Saturday, November 26, 2016

Beyond and of the Human: The Paradox of Material and Abstractive Force in Sappho’s "Eros Again"

Russell Zych
November 26th 2016
Rhetoric 103A, Section 101
Dale Carrico, Kuan Hwa
2nd Short Writing: Fig. Analysis

The subject matter of Sappho’s fragment, Eros Again, is Eros, the Greek conception of desire a topic popularly associated with her work and her poetic persona. In this particular fragment, the elusive omnipotent nature of the poet’s favorite subject is explored through the use of personification, catachresis, paradox, and simile. In the dense and rich four-line fragment these devices characterize desire, or Eros, as powerful yet intangible. For Sappho, the material sources and effects of desire are always in exchange with a more elusive and mythical manner of operation, taking root in the body while escaping as an immaterial force outside of imaginable human vocabulary. This fragment of her poem ultimately asserts that the process by which desire acts between and upon people escapes human conception, that desire is both beyond the human and of it, and because of that the process of desiring is a destruction of the barrier between material and unimaginable.
Sappho’s paradoxical characterization of desire comes primarily through her consideration of ‘his’ form, as she personifies him in the popular Greek construction of Eros, the god of desire who inflicts desire upon humans and gods alike. This is made apparent when she exclaims “Eros again!” in the first line of the fragment, and again as continues in the next line, telling the listener or modern reader that, “he shook [her] mind.” This presumably humanized (and male gendered) identification made through the use of the male pronoun, the citation of a popular Greek deity, and the description of a human-like (or at the very least animated) form of agency in Eros’ action upon her mind stand in tension with the transhuman and immaterial implication she packs into the very same line. If we take the poet literally, than in order for Eros a human like being to shake her mind, “like the mountain winds shake/the oaks!” he would need to have some superhuman ability to touch the immaterial, complex, and ultimately abstract form of consciousness, which many compress under the name mind, therein crossing categorical boundaries of what is physical and what is imagined. Further after doing so he would then have to touch it forcefully enough to shake it, exerting his power of the abstract conception of the metal life and her personal agency. The overwhelming paradoxical image constructed by the poet’s catachresis, her straining of language to contain and explain an exaggerated emotion, contributes to her transhuman characterization of desire, or Eros, and their effects on the human faculties. Sappho’s desire is at once human and beyond, posing a tension between the human agency and the superhuman ability of Eros, the signifier of desire, by way of his roots in a human vocabulary that jests towards a superhuman, or abstracted force.
The simile in which Sappho grounds her construction the paradoxical tension between the material and immaterial nature of desire/Eros further complicates this tension by use of natural imagery which limits it to a natural world and distancing language suggest it exists outside of that. The simile, ”like the mountain winds shake/the oaks!” draws a connection to Eros’ action and the natural phenomenon of the winds blowing. This naturalizing imagery suggests that desire occurs as naturally or regularly as does wind on earth, and thereby limits the audience’s impression an earthly realm of expected sensations. Sappho’s (of the translator’s) choice to use simile rather than metaphor however maintains that use of common, regular phenomenon in a limbo between natural and imagined, by using “like” to qualify and describe rather that state they are the very same thing as metaphor would claim. This distancing quality reinforces the paradoxically human and superhuman characterization of Eros by underpinning it with another paradox, being like natural and still imagined.

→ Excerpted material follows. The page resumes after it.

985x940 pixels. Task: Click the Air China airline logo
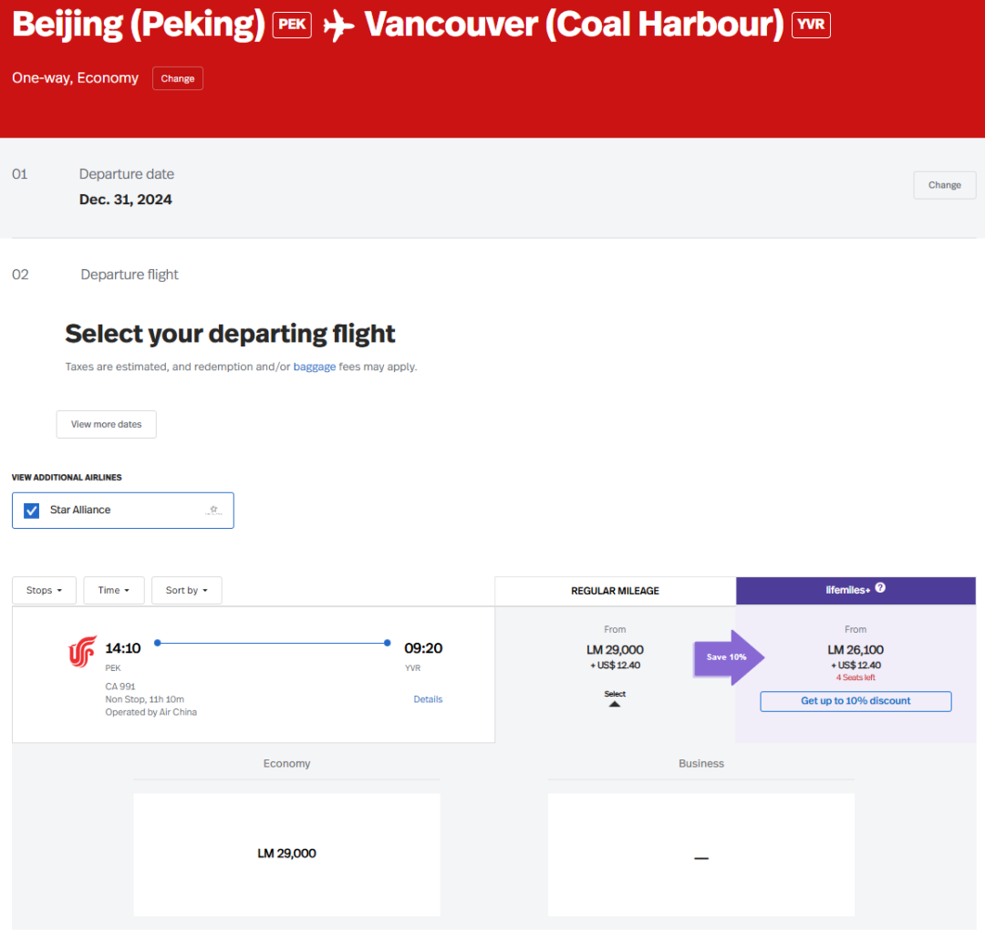(x=82, y=652)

Ultimately Sappho’s use of figuration to describe Eros mirrors the paradoxically immaterial, disorienting power that people inflict upon themselves and each other through their susceptibility to desire. Further, because she portrays desire as rooted in the body or the human form but jesting outwards, beyond perception or conception, tapping into abstraction the fragment’s interaction with desire can be read as a consideration of human act of desiring (or the enacting of Eros) as the taking up of an immaterial force from a very material, human position, a process through which humans break past the perceptive and cognitive limits of their simple form. The conflicting use of personification and catachresis, of paradox and simile, elevate and mythologize Eros/desire as an incredibly powerful person/force, able to bring what may be natural for the human past its human limits, taking what is human beyond human, claiming that what is beyond human is of coarse still human.